**Exercise**
Reproduce the entries exactly as they appear below.

Records excerpted from a collection:
· · · · · · ·
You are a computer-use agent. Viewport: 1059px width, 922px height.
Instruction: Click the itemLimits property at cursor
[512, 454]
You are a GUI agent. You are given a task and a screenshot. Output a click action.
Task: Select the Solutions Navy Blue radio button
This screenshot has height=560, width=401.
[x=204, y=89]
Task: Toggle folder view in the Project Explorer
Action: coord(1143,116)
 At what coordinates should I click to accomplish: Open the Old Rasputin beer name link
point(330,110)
· · · · · · ·
**Completed exercise**
You are a computer-use agent. Viewport: 1059px width, 922px height.
Instruction: Click the itemLimits property at cursor
[512, 454]
You are a GUI agent. You are given a task and a screenshot. Output a click action.
Task: Select the Solutions Navy Blue radio button
This screenshot has height=560, width=401.
[x=204, y=89]
Task: Toggle folder view in the Project Explorer
Action: coord(1143,116)
 At what coordinates should I click to accomplish: Open the Old Rasputin beer name link
point(330,110)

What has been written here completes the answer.